# New Memeber



## Terranova (Apr 18, 2007)

Hi
I just joined today. I am a proud owner of a 2002 outback 23rs and love it! I have it for 4 years now.

I'm towing it with a 2004 Chevy Avalanche and runs smooth.

I'm happy for this site. It has alot of great info that is useful and knowledgeable.

Hope to hear from some of you...

Thanks

T & M


----------



## hpapa4 (Apr 11, 2007)

Terranova, welcome to the board. Glad to see another Outbacker. I am failrly new to the board and to owning an Outback. Love the board and love my Outback. I know you will also.


----------



## HootBob (Apr 26, 2004)

Welcome Terranova to the Outback Family
Congrats on the 23RS nice model

Don


----------



## Oregon_Camper (Sep 13, 2004)

Welcome...Welcome...Welcome.

Glad you found us.









Where ya from? See if you can find a local Rally.


----------



## skippershe (May 22, 2006)

Hi Terranova
















to Outbackers! 

Glad you found us!
Post often and Happy Camping,


----------



## pinklady (Jan 31, 2007)

Welcome, Terranova! How did you find us? I'm pretty new here too but have had my Outback for 3 1/2 years. This place has taught me about "modifications". Wow--never occured to me to change something that I already paid good money for! But now I'm very busy changing knobs, making curtains, planning out new shelves and drawers and finding better ways to make a bed. You'll learn lots here to.


----------



## Oregon_Camper (Sep 13, 2004)

pinklady said:


> Welcome, Terranova!
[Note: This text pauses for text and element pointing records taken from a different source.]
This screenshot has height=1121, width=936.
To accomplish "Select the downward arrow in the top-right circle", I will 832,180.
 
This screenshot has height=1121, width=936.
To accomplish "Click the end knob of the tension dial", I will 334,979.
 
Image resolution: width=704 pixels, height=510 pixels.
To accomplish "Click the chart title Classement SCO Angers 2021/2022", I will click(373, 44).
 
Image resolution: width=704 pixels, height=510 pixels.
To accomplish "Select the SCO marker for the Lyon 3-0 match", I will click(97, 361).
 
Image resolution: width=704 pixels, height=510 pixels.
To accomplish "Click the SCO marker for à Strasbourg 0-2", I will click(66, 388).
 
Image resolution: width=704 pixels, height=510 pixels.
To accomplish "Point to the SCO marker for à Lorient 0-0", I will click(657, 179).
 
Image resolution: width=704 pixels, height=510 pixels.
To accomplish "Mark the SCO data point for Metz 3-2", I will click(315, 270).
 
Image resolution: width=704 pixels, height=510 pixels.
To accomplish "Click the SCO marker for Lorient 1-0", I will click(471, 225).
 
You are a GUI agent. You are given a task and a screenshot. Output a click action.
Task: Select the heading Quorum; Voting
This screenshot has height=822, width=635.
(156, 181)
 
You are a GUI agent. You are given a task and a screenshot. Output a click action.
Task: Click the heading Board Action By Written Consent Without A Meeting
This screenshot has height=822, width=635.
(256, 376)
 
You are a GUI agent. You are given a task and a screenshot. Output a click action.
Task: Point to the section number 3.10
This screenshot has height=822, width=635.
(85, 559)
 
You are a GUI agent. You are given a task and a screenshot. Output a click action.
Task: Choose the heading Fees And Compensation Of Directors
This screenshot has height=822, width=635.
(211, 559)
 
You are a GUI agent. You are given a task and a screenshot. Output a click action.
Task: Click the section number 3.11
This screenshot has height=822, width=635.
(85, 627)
How did you find us? I'm pretty new here too but have had my Outback for 3 1/2 years. This place has taught me about "modifications". Wow--never occured to me to change something that I already paid good money for! But now I'm very busy changing knobs, making curtains, planning out new shelves and drawers and finding better ways to make a bed. You'll learn lots here to.


Don't forget to look in members sig...a lot of us post a link to our camping page, where you can see our mods.


----------



## Rubrhammer (Nov 27, 2006)

Welcome welcome, there are some threads where you can tell about what you like to do and what you like to cook etc so you'll be able to learn a bit about us there.
Bob


----------



## Moosegut (Sep 24, 2005)

Welcome aboard. Glad you found us - FINALLY!







Where ya been?

Scott


----------



## mswalt (Sep 14, 2004)

Hey, glad to have you with us!

Enjoy.

Mark


----------



## C Ware (Mar 19, 2007)

Welcome to the family. Everyone here is so helpful.

Carlton


----------



## RizFam (Feb 25, 2006)




----------



## Lady Di (Oct 28, 2005)

Welcome, to an experienced newbie!









Glad you found us!


----------



## PDX_Doug (Nov 16, 2004)

*Welcome to Outbackers, Terranova!*








Glad to have you aboard!









Happy Trails,
Doug


----------



## wolfwood (Sep 19, 2005)

Where are you from? Where do you like to camp? Sooooo glad you found us!!!!


----------



## summergames84 (Mar 6, 2004)

Welcome, Terranova, glad you came on board.


----------



## Terranova (Apr 18, 2007)

Thank You for the welcomes....Hope to learn some neat stuff!


----------